Problem requirements →
Give back exactly the lines that run from the beginning of the entries to the line containing "You are a computer-use agent. Viewport: 640px", both included, and nothing else.

##### Records

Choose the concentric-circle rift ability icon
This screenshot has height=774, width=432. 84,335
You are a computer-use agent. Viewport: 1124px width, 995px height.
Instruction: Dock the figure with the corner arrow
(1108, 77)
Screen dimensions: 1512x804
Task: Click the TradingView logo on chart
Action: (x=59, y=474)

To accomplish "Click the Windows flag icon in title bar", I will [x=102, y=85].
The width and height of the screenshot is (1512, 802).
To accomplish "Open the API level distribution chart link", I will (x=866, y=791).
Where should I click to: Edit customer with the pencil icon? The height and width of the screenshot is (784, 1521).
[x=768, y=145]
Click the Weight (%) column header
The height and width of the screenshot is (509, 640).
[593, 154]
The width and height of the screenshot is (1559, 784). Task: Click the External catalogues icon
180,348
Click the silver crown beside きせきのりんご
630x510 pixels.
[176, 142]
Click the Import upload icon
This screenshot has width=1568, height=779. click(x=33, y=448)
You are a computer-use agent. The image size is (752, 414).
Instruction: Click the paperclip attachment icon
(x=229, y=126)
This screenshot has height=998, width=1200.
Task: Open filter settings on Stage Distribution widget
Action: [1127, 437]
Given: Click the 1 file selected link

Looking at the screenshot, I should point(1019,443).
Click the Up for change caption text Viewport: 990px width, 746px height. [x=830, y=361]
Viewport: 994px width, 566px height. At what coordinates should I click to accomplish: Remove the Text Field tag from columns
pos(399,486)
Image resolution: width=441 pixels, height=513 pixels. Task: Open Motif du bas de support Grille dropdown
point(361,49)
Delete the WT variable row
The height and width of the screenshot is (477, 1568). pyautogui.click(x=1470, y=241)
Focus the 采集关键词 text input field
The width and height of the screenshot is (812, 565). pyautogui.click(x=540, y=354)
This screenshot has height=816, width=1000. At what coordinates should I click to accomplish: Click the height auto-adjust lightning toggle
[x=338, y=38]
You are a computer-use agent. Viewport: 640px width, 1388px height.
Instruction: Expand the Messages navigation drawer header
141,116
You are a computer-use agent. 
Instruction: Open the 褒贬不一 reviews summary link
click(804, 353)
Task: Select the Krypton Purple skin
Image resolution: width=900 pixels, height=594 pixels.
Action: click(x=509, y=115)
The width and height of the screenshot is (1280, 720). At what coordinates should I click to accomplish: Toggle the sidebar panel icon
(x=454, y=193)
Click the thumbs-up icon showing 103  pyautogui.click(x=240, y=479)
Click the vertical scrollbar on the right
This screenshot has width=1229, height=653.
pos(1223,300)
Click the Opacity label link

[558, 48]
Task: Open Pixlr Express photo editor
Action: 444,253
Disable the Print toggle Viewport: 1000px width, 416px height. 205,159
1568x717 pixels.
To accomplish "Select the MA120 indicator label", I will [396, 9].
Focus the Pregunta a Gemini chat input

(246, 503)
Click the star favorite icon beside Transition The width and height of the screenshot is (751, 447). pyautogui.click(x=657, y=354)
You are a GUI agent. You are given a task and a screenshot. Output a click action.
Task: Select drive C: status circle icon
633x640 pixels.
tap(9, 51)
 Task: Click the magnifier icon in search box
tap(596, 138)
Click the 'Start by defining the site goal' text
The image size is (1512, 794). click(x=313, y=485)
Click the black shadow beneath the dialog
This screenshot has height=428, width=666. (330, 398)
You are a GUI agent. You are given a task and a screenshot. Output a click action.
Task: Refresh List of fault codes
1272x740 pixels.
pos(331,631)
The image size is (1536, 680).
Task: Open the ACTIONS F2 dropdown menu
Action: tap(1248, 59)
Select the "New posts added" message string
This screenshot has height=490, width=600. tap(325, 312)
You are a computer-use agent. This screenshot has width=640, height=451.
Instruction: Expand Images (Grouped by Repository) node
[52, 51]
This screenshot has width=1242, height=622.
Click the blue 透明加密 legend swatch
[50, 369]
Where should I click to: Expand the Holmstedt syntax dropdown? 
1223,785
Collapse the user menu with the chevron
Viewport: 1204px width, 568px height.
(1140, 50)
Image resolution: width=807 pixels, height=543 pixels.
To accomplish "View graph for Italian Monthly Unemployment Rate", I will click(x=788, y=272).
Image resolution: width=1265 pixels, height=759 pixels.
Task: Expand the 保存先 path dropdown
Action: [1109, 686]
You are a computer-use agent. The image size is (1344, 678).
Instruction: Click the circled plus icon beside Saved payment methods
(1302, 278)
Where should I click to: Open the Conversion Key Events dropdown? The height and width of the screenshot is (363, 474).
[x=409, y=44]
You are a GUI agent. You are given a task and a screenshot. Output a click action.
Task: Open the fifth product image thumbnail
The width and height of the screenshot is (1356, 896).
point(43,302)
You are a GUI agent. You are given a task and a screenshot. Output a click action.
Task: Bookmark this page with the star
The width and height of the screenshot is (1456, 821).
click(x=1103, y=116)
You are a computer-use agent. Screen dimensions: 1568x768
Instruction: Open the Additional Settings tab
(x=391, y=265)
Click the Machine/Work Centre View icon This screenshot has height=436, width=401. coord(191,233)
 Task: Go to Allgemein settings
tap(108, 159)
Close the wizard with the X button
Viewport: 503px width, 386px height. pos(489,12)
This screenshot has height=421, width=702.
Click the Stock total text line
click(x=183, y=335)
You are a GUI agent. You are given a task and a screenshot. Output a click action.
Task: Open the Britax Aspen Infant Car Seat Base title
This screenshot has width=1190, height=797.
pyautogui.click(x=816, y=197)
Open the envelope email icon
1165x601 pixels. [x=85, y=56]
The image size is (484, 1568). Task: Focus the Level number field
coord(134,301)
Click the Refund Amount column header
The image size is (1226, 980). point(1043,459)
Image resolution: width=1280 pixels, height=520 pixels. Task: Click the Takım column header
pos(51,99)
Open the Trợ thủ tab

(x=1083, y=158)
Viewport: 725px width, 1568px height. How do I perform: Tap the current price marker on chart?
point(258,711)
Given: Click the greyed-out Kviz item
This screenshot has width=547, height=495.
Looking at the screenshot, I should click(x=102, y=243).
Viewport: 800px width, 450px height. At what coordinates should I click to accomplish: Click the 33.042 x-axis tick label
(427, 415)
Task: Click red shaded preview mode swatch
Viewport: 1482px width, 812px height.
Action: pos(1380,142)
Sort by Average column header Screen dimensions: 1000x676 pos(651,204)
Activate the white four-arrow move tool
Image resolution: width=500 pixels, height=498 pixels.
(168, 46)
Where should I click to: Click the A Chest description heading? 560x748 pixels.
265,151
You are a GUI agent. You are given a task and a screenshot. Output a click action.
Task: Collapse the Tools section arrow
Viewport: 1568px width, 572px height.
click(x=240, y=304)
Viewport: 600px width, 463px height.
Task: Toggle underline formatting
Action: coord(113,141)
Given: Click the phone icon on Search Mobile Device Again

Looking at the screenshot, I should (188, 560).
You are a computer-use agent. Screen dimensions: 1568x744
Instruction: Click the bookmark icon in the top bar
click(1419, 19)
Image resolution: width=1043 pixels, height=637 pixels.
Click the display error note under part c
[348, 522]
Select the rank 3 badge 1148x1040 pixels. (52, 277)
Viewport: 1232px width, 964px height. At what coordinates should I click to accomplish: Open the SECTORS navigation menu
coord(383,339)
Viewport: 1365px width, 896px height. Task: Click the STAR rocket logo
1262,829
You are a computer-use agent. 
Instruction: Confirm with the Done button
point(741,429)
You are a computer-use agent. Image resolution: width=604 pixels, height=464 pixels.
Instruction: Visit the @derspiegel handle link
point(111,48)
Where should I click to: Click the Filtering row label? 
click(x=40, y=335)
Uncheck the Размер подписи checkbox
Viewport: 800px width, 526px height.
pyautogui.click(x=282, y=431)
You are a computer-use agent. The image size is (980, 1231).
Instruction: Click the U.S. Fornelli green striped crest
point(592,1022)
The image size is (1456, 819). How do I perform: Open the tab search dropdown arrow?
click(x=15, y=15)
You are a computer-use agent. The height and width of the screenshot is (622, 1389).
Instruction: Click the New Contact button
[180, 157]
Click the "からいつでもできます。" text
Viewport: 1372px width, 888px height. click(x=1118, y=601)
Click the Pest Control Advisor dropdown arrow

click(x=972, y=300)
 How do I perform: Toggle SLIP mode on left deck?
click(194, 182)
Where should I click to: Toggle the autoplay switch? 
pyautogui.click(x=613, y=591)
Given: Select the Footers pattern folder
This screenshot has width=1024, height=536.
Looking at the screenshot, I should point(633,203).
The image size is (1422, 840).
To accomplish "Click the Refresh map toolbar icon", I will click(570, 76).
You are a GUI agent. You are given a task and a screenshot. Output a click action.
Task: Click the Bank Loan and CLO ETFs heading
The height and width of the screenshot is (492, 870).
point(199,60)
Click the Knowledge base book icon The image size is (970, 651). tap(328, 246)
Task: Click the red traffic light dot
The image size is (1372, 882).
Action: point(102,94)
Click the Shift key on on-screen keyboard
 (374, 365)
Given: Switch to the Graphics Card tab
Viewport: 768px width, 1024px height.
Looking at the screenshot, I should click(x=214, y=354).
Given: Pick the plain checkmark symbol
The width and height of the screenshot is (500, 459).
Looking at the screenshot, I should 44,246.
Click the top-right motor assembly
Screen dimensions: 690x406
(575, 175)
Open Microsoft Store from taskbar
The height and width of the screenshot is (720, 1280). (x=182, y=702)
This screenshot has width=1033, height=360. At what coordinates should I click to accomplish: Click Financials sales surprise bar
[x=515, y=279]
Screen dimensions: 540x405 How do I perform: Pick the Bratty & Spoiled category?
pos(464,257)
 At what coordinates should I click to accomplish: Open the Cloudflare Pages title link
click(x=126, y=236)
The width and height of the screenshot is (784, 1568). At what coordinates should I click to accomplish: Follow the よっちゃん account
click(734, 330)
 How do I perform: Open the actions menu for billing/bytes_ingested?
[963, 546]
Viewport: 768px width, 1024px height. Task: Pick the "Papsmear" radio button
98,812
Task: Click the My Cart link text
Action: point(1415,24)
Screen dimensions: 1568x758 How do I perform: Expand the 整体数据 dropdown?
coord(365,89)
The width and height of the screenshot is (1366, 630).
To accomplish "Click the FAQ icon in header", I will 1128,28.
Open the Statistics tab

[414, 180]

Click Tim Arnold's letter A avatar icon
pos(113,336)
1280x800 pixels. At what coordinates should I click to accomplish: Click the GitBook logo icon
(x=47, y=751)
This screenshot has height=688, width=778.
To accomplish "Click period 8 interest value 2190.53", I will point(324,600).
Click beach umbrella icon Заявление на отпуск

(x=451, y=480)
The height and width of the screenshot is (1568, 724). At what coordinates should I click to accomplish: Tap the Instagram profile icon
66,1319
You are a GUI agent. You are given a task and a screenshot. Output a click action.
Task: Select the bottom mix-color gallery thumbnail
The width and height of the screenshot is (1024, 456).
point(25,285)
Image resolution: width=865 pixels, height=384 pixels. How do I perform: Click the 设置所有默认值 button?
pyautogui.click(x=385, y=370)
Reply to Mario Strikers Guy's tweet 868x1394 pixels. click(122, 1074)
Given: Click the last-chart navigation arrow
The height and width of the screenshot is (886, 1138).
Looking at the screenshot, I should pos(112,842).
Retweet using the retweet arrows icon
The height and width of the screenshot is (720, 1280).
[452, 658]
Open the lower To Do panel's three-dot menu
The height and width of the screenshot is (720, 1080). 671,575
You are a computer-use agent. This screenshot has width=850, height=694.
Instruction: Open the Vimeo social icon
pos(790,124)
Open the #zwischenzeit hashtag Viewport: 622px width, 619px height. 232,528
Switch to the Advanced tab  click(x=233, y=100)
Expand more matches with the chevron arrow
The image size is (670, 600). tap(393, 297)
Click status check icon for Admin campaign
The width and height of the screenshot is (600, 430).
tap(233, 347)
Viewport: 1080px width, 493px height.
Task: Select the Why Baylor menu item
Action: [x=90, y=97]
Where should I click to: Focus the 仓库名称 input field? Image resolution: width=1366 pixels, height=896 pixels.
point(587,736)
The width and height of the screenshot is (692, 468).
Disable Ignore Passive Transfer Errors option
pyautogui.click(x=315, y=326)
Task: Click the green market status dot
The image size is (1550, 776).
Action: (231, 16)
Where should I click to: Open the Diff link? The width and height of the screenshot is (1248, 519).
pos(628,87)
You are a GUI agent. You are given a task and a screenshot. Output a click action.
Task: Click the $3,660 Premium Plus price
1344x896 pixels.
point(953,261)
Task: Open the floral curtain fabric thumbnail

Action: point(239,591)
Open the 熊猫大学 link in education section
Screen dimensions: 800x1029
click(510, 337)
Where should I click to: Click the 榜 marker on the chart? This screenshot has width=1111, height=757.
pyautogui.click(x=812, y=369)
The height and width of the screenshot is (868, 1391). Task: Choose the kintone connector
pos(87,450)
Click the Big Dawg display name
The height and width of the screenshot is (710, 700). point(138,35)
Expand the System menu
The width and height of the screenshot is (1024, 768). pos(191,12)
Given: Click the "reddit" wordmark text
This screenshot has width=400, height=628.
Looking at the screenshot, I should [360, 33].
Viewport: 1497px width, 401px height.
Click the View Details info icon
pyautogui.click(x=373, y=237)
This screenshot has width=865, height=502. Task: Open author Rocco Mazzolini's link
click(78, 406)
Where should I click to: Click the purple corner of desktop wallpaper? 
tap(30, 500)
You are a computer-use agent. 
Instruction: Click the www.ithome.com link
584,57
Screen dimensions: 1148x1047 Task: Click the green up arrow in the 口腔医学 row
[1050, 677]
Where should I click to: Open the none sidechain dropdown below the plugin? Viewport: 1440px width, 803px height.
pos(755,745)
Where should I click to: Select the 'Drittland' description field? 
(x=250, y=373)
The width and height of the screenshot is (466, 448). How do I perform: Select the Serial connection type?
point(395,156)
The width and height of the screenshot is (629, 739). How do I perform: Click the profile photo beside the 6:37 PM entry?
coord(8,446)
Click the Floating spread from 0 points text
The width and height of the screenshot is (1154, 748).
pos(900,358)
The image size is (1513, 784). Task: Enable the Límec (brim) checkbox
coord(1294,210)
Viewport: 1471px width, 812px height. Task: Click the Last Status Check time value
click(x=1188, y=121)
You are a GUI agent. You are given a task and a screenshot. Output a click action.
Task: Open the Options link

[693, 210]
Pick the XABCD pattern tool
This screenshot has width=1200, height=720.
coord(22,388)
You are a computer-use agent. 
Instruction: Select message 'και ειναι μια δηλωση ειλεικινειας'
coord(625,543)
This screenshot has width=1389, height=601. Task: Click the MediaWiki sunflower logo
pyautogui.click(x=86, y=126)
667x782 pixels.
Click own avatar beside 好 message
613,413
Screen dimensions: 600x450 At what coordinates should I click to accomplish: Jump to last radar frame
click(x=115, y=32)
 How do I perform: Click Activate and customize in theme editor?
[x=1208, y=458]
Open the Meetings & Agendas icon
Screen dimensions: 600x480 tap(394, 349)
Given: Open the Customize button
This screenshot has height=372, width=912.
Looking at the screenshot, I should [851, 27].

##########

Exercise answer →
Choose the concentric-circle rift ability icon
This screenshot has height=774, width=432. 84,335
You are a computer-use agent. Viewport: 1124px width, 995px height.
Instruction: Dock the figure with the corner arrow
(1108, 77)
Screen dimensions: 1512x804
Task: Click the TradingView logo on chart
Action: (x=59, y=474)

To accomplish "Click the Windows flag icon in title bar", I will [x=102, y=85].
The width and height of the screenshot is (1512, 802).
To accomplish "Open the API level distribution chart link", I will (x=866, y=791).
Where should I click to: Edit customer with the pencil icon? The height and width of the screenshot is (784, 1521).
[x=768, y=145]
Click the Weight (%) column header
The height and width of the screenshot is (509, 640).
[593, 154]
The width and height of the screenshot is (1559, 784). Task: Click the External catalogues icon
180,348
Click the silver crown beside きせきのりんご
630x510 pixels.
[176, 142]
Click the Import upload icon
This screenshot has width=1568, height=779. click(x=33, y=448)
You are a computer-use agent. The image size is (752, 414).
Instruction: Click the paperclip attachment icon
(x=229, y=126)
This screenshot has height=998, width=1200.
Task: Open filter settings on Stage Distribution widget
Action: [1127, 437]
Given: Click the 1 file selected link

Looking at the screenshot, I should point(1019,443).
Click the Up for change caption text Viewport: 990px width, 746px height. [x=830, y=361]
Viewport: 994px width, 566px height. At what coordinates should I click to accomplish: Remove the Text Field tag from columns
pos(399,486)
Image resolution: width=441 pixels, height=513 pixels. Task: Open Motif du bas de support Grille dropdown
point(361,49)
Delete the WT variable row
The height and width of the screenshot is (477, 1568). pyautogui.click(x=1470, y=241)
Focus the 采集关键词 text input field
The width and height of the screenshot is (812, 565). pyautogui.click(x=540, y=354)
This screenshot has height=816, width=1000. At what coordinates should I click to accomplish: Click the height auto-adjust lightning toggle
[x=338, y=38]
You are a computer-use agent. Viewport: 640px width, 1388px height.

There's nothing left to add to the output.